* begin Quoted text *
Posted: Mon Jan 15, 2007 3:44 pm
by asitagrawal
Hi,

In my job, I have a hashed file , which gets updated and referenced in the same job.
I am running multiple instances of this job , with different set of input data, say 1st 1000 into 1st instance, next 1000 into 2nd instance and so on., like wise I am running just 4 insatnces.

The hashed file counts the number of occurences of the incoming value in the input set.

An example,

A value as A1 (total count as 100) appears in the input data (which is split across the 4 input sets)

Now at the end of the job the count of A1's in the input is not recorded as 100 in the Hashed file. On several re-runs, I got 100 too but this output is not stable....

Plz suggest.

Kind regards,
Asit

Posted: Mon Jan 15, 2007 3:56 pm
by ray.wurlod
Are the different instances using the same keys? If so, your problem is obvious. Use different hashed files (note: it's not "hash file") or unique keys.

Posted: Mon Jan 15, 2007 4:07 pm
by kcbland
Instead of using ranges of rows, use a small partitioning calculation, such as MOD, which will keep like values together on the same instance. For example, if you want all rows for a given "customer" to stay together on the same job instance, then pick a column that you can use in a constraint to keep them together. Since the rows will be processed by the same instance, they will be handled in the order of the input set.

Posted: Mon Jan 15, 2007 4:13 pm
by asitagrawal
ray.wurlod wrote:Are the different instances using the same keys? If so, your problem is obvious. Use different hashed files (note: it's not "hash file") or unique keys. ...
Hi Ray,
Am sorry for giving a poor, rather wrong example.

Its like,
The each occurence of input, say A1, will be given an incremental ID (depending on the whatever max has been recorded for the input A1)... so in the hashed file (not hash file, sorry for that), I expect to see A1,1 to A1,100 .... but this is not happening always. Hence A1,1 to A1,100 forms a composite key.

Plz revert back for any more clearifications.


Regards,
Asit

Posted: Mon Jan 15, 2007 4:16 pm
by asitagrawal
kcbland wrote:Instead of using ranges of rows, use a small partitioning calculation, such as MOD, which will keep like values together on the same instance. For example, if you want all rows for a given "customer" to stay together on the same job instance, then pick a column that you can use in a constraint to keep them together. Since the rows will be processed by the same instance, they will be handled in the order of the input set.
Hi Kenneth,

I have to considerations here,

1. Can MOD be applied to String data??
2. If my input data is not evenly distributed, say for Customer, then the spread will not be even across the multiple instances... which I think, destroys the purpose of haveing multiple instance to achieve parallelism.

Kind Regards,
Asit

Posted: Mon Jan 15, 2007 5:10 pm
by kcbland
asitagrawal wrote: 1. Can MOD be applied to String data??
* end Quoted text *
* begin Material provided *
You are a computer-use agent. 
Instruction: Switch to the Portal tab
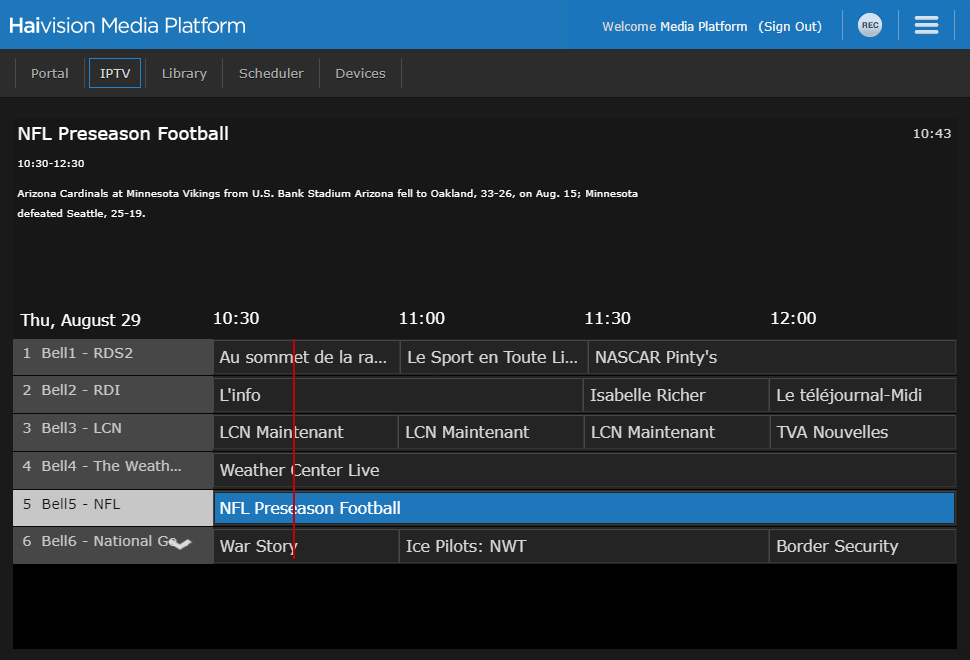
* end Material provided *
#### Task to complete:
Do these statements agree with the forum thread? Answer yes or no for each, quoting the deciding words. (a) ray.wurlod recommends using different hashed files or unique keys. (b) Across re-runs, the hashed file reliably records 100 as the count of A1. (c) kcbland advises splitting the input by ranges of rows. Work from the forum thread alone, not the listing.

#### Solution to this exercise:
(a) Yes: "Use different hashed files (note: it's not "hash file") or unique keys."
(b) No: "On several re-runs, I got 100 too but this output is not stable"
(c) No: "Instead of using ranges of rows, use a small partitioning calculation, such as MOD"